Find the lines in the records that carry the word "showing". Copy each one.

Dataset entries:
*** Begin section ***

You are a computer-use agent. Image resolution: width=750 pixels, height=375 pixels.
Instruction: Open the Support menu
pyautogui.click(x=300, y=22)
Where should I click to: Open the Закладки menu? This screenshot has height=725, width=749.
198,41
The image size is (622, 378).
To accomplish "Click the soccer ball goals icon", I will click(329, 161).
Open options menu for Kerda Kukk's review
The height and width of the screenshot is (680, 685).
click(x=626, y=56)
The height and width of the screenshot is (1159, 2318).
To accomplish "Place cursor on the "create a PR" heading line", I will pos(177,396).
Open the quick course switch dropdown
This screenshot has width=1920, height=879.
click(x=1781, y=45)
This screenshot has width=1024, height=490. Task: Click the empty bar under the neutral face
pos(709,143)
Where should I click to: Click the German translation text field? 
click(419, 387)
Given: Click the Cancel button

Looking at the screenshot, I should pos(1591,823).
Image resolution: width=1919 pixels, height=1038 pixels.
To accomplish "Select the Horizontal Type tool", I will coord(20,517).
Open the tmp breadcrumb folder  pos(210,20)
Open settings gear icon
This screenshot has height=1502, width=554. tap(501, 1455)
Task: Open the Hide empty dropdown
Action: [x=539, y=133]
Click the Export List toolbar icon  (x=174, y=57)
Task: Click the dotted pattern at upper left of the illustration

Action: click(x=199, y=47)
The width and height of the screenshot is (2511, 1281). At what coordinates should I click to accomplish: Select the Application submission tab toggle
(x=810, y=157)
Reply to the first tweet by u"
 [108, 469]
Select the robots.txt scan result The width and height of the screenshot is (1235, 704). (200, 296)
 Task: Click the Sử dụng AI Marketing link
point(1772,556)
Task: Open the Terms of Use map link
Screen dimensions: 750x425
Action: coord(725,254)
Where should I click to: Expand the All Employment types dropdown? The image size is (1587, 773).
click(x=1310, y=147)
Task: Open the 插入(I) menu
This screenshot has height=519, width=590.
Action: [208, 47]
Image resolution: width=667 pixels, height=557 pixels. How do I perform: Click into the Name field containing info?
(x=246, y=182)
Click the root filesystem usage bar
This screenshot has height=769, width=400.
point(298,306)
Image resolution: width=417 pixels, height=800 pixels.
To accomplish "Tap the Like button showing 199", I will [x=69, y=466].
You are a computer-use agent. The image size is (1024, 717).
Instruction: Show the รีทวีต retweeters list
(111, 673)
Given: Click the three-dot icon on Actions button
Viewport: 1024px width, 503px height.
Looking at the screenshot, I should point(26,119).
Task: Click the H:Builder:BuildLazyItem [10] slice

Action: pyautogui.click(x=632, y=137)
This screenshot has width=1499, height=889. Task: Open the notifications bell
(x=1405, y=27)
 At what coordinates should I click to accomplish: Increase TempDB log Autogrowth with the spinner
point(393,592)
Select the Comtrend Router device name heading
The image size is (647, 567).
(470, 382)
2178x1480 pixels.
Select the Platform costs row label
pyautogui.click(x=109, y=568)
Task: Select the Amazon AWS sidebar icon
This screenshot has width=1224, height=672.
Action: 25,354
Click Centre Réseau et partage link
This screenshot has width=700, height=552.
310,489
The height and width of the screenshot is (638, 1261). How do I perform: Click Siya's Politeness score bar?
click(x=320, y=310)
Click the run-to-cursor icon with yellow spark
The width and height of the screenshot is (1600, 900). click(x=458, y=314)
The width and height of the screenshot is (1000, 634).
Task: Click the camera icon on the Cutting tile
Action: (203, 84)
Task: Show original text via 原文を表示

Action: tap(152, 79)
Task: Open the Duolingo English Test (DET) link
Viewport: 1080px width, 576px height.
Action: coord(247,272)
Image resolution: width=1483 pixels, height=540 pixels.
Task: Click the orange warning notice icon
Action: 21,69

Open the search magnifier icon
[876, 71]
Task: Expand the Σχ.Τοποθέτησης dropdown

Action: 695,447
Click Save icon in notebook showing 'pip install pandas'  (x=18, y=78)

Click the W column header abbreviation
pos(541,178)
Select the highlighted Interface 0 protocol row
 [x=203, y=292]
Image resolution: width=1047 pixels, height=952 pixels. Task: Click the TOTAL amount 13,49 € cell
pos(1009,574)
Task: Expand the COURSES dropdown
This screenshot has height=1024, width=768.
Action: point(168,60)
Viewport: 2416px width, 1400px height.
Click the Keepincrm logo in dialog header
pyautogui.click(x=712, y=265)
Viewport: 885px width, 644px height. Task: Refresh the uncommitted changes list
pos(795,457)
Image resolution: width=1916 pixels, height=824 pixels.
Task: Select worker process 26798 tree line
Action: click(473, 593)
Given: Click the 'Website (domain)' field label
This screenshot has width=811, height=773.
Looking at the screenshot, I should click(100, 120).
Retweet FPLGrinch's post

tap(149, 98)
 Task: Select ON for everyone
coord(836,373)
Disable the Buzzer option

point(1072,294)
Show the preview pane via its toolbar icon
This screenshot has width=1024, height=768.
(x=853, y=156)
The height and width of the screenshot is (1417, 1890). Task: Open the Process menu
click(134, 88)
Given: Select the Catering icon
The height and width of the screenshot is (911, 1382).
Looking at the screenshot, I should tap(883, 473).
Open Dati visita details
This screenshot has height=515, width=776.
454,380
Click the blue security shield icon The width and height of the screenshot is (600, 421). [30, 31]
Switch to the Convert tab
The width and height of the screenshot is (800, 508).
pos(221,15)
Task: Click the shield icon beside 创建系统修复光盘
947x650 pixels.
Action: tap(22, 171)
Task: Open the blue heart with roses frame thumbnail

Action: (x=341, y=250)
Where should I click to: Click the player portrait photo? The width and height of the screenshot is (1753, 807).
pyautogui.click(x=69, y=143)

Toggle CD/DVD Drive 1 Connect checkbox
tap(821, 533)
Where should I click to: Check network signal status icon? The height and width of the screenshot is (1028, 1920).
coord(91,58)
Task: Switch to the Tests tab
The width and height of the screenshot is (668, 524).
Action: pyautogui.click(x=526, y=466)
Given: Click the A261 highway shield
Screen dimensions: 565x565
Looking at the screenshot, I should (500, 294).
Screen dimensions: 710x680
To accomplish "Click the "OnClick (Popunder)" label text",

*** End section ***

Answer section:
To accomplish "Tap the Like button showing 199", I will [x=69, y=466].
Click Save icon in notebook showing 'pip install pandas'  (x=18, y=78)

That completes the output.